Martin Luther King Jr. Celebration 2007
“A day ON, not a day OFF.”
Social justice is a recurring theme running through the Alma College week-long commemoration of the legacy of Martin Luther King. Jr. The week begins Jan. 12 with Pay It Forward: The Giving Game at 8 p.m. in Dunning Memorial Chapel and features street activism demonstrations and Robert Bullard speaking about the life and legacy of Martin Luther King Jr. All events are free and open to the public. The week is sponsored by the Martin Luther King Jr. Task Force.
Friday, January 12
Pay It Forward: The Giving Game
8 p.m. Dunning Memorial Chapel
Friday Night Films presents “Pay it Forward.” Young Trevor responds to an assignment from his teacher with a plan to help three people who will help three more, and so on, in an ever-widening circle. This film will serve as the kick off event for the “The Giving Game,” sponsored by the Service Learning House. The Giving Game, developed by Brian Moakley, is based on the concept of “Pay it Forward” the principle that acts of kindness inspire more acts of kindness. 100 Giving Game Cards will be distributed Friday at the movie. The cards will be passed on to others with each kind act, and the acts will be recorded on a web site, so we can track the impact of our random acts of kindness during MLK week. This event is sponsored by the Service Learning House.
Sunday, January 14
7 p.m. Dunning Memorial Chapel
The Chapel will host a special worship service in honor of Dr. King. Ms. Artheillia Thompson will preach. Ms. Thompson is the Hunger Action Coordinator for the Presbytery of Detroit. She facilitates congregations in addressing needs of hunger, poverty, and homelessness in the communities of metro-Detroit. In 2000, Artheillia received one of three "Women of Faith" awards given by the General Assembly, the national Presbyterian Church. Thompson’s 20-year ministry has embodied the spirit of generous service that Dr. King advocated. All are welcome to attend the service, regardless of religious background. This event is sponsored by the Chaplain.
Monday, January 15
12:30 p.m. various locations
Activism was central to the search for social justice in the Civil Rights Era, and this year we will commemorate that spirit of "street activism" with demonstrations and reenactments of historic moments in the struggle for social justice at several different locations across campus. This event is sponsored by the Multicultural Black Student Union.

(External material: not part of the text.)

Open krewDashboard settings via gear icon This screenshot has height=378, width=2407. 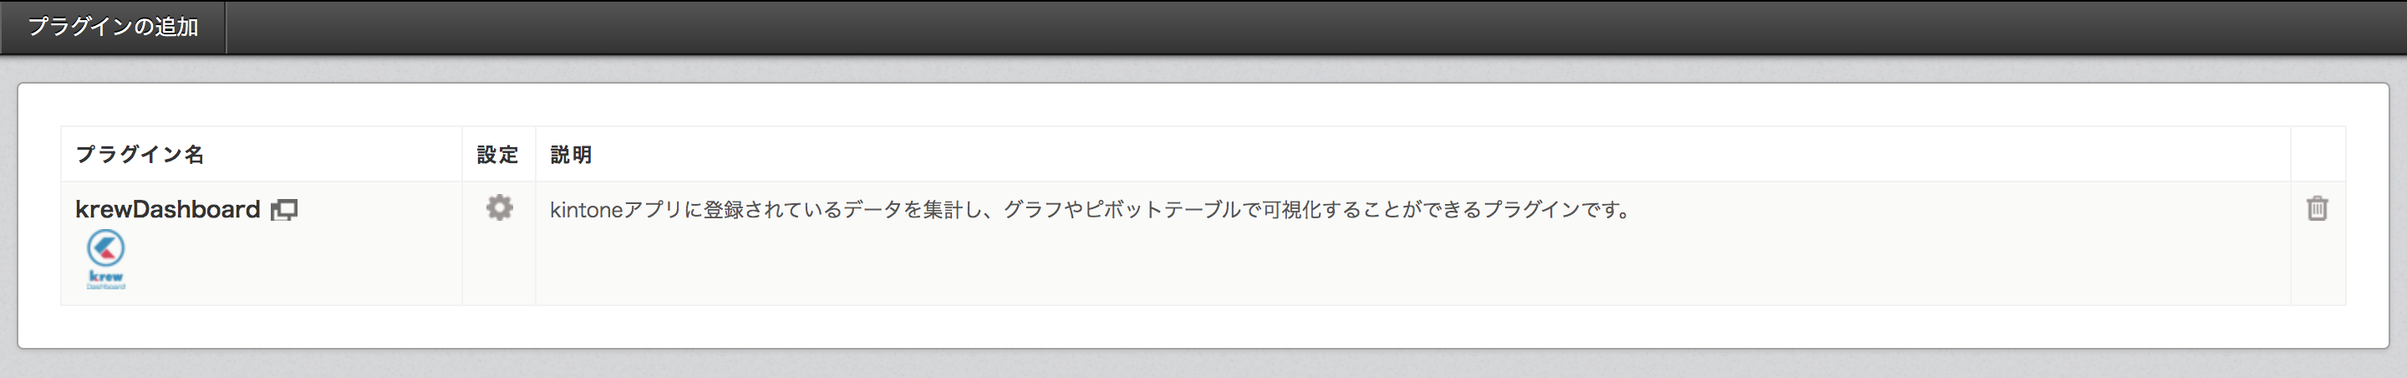(x=500, y=208)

Panel discussion: Finding Environmental Justice in a Dirty World
2:30 p.m. Remick Heritage Center, Presbyterian Hall
In his final speech, "I've been to the Mountaintop," King argued that the quest for social justice transcended the question of racial equality, and included economic injustice. Sociologist Robert Bullard has argued that it must also extend to matters of environmental justice. Bullard coined the term "environmental racism" as means to describe the way social and economic factors often result in poor and minority communities bearing an unequal share of environmental contamination. Join us for a chance to discuss local, regional, national, and global questions of environment and social justice with Robert Bullard and a panel of other local and regional experts.
Robert Bullard, "Reflections on the Life and Legacy of Dr. King"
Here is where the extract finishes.